## Work order
Every line from the one containing "The width and height of the screenshot is (641, 401)." to the end of the records below should be returned exactly; pictures are to be dropped.

[Entries taken from a collection]
────────────────────────────────────────
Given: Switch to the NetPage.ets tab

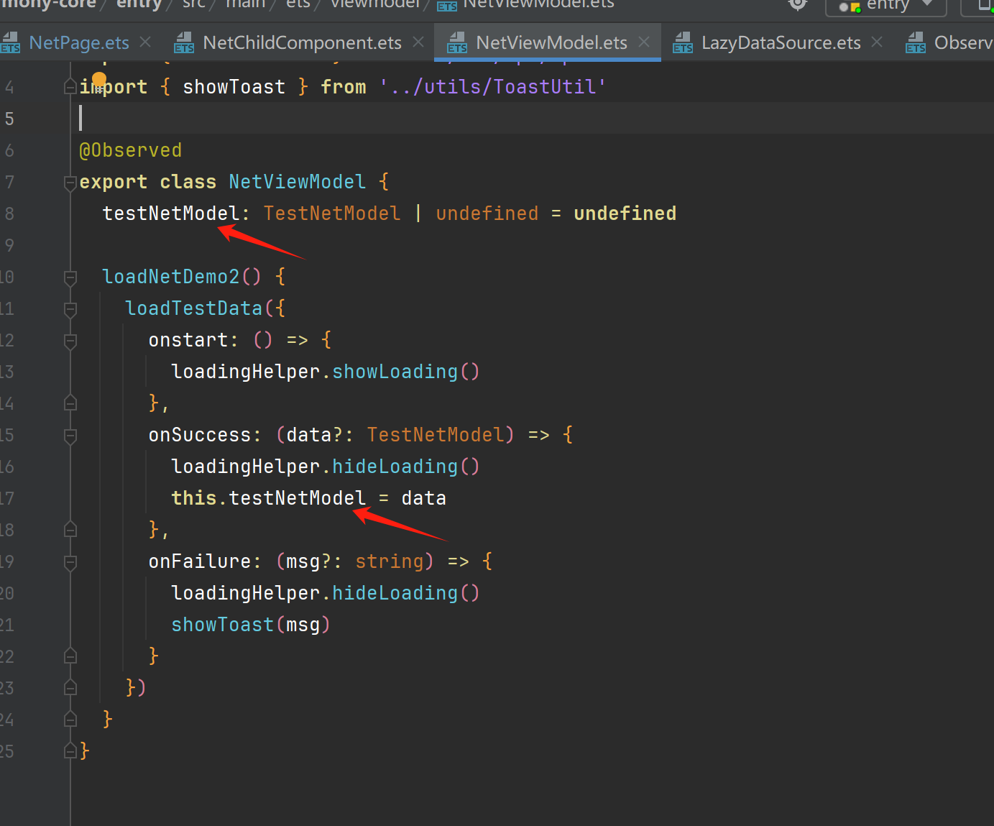Looking at the screenshot, I should pyautogui.click(x=78, y=43).
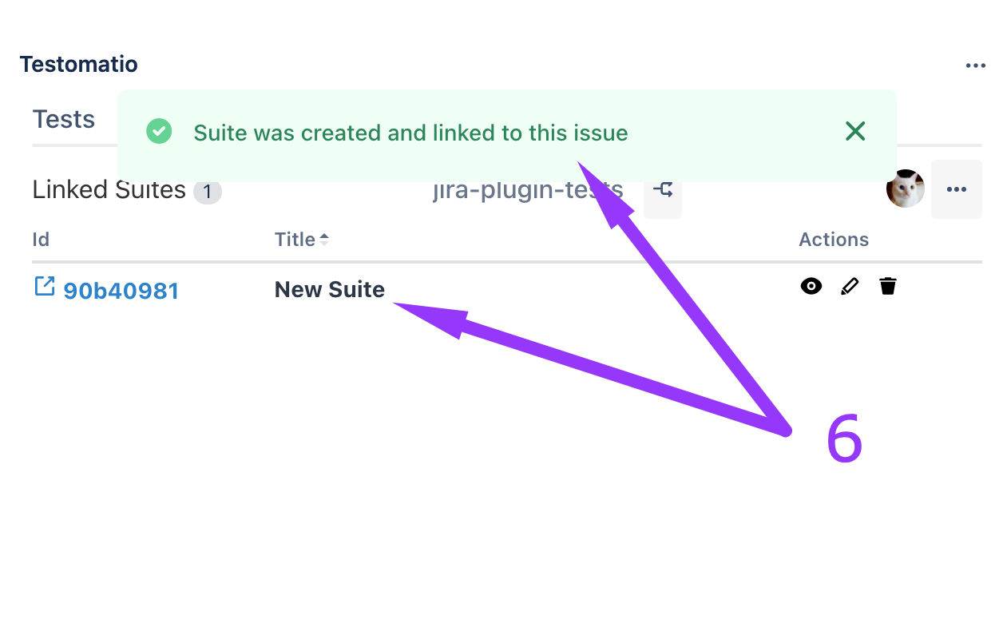Open the more actions button beside avatar
The width and height of the screenshot is (1003, 639).
(957, 189)
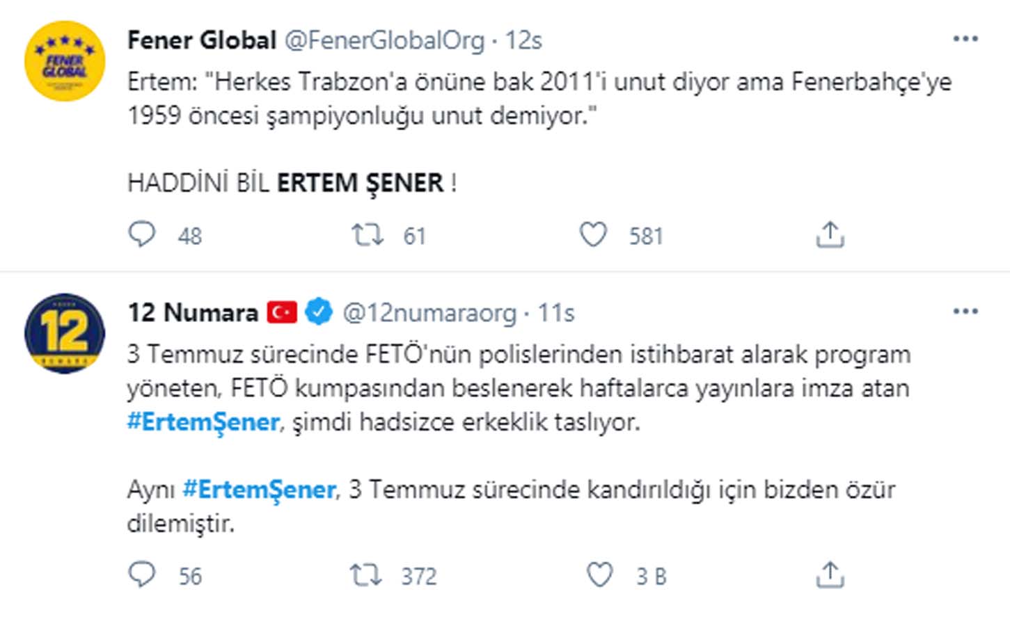Click the 12s timestamp on Fener Global tweet
This screenshot has height=626, width=1010.
point(523,40)
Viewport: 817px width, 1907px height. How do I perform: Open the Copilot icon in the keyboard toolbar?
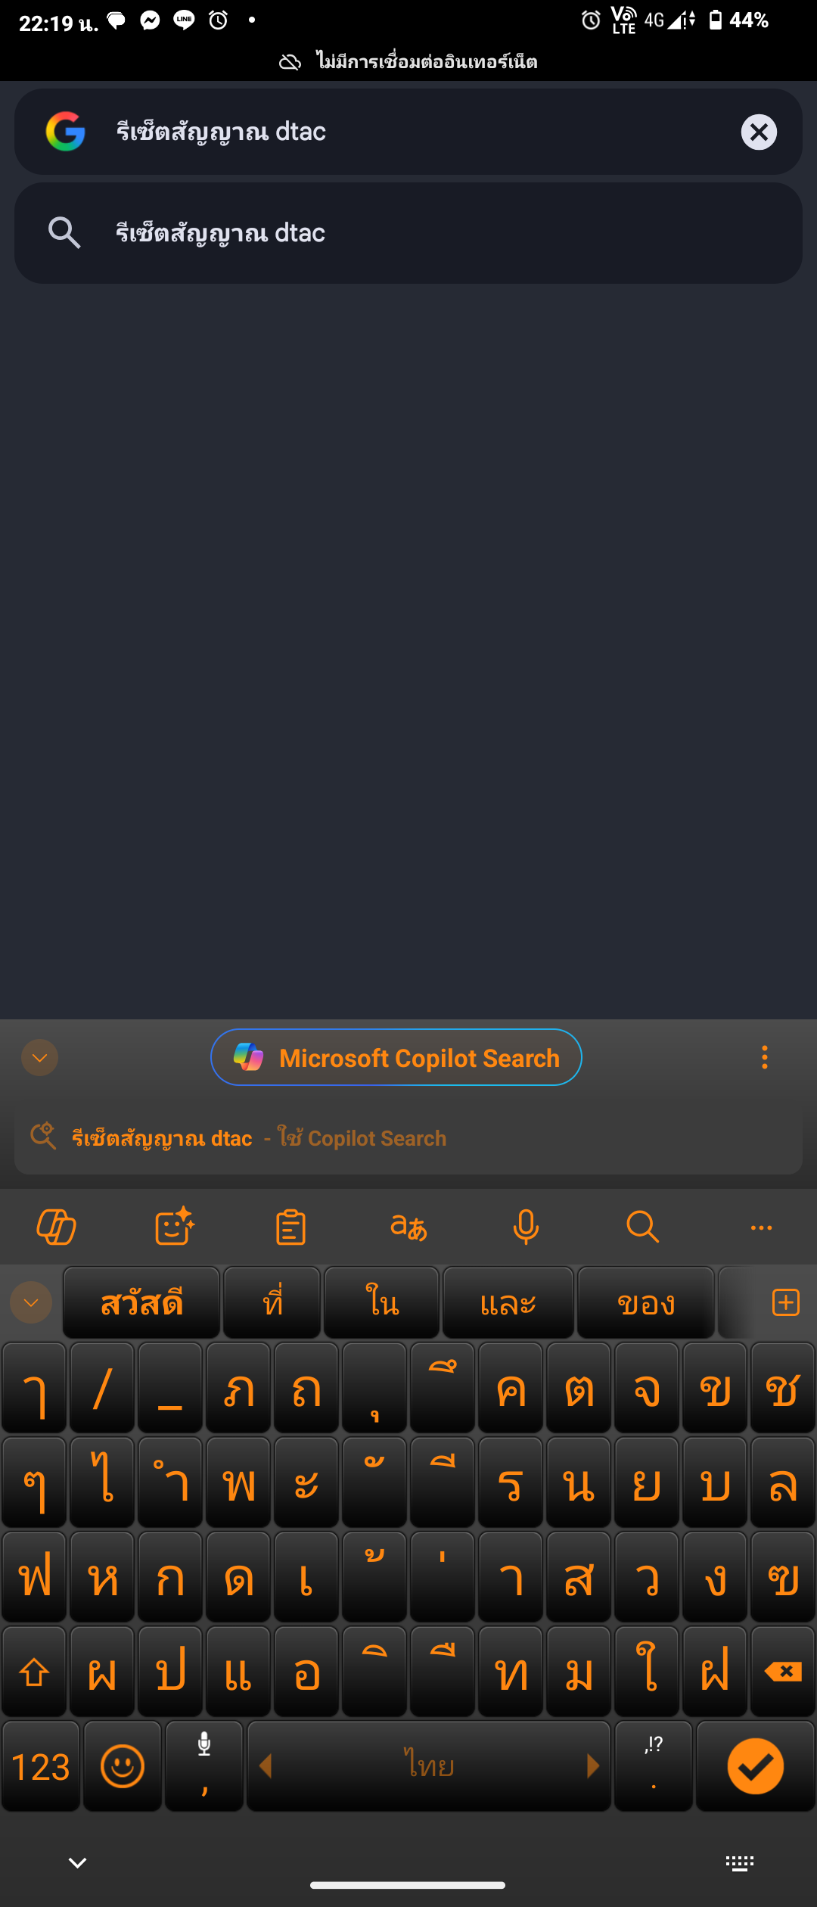click(57, 1227)
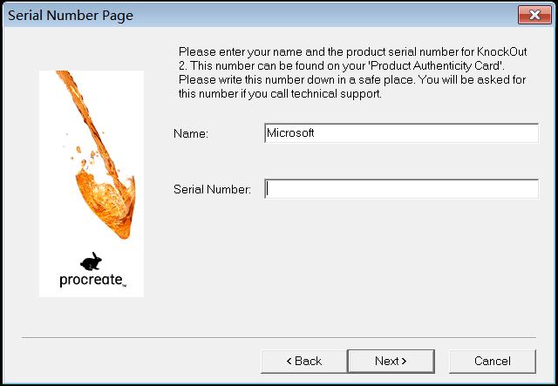The height and width of the screenshot is (386, 558).
Task: Focus the Name input field
Action: point(401,133)
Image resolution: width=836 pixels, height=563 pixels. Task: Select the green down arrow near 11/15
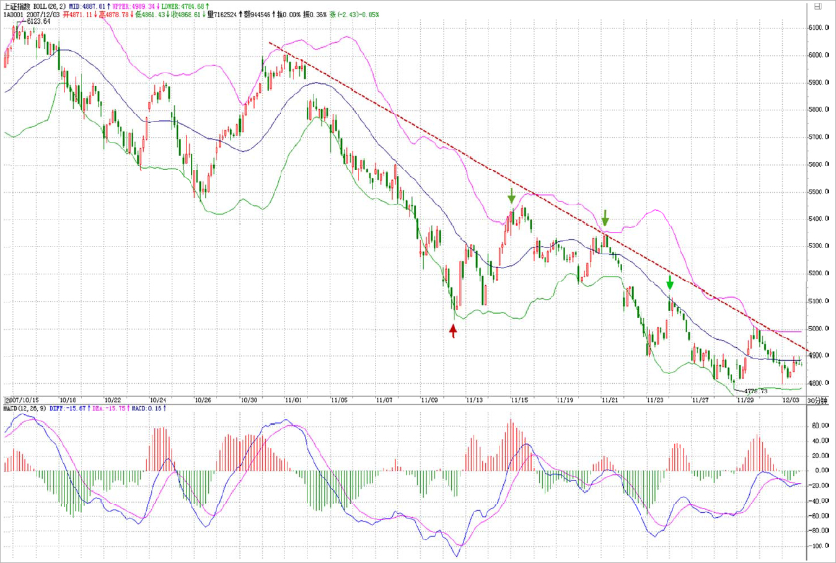click(x=511, y=196)
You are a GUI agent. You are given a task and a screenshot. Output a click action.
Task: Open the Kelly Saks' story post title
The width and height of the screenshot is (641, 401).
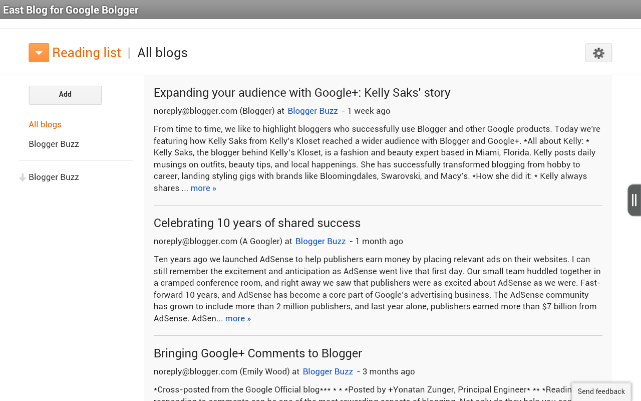pos(301,93)
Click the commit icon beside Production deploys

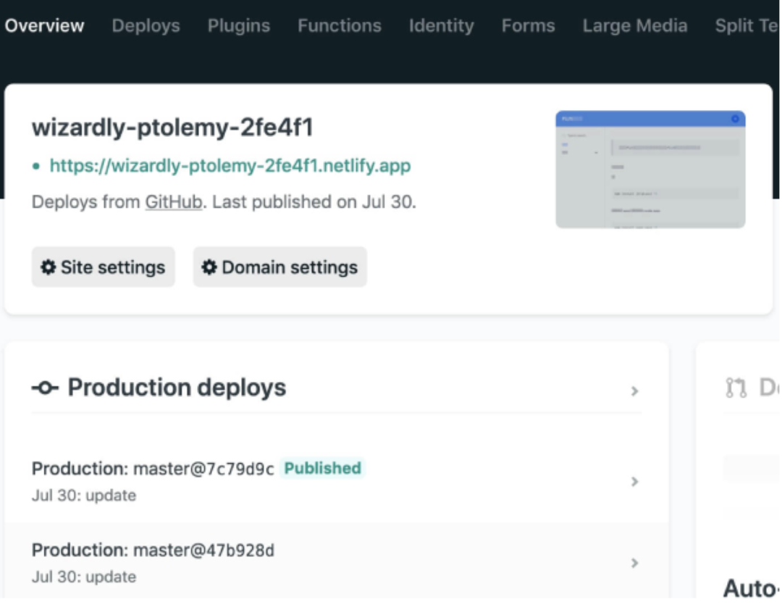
────────────────────────────────────────
## Answer box
The width and height of the screenshot is (641, 401).
pos(301,93)
Click the commit icon beside Production deploys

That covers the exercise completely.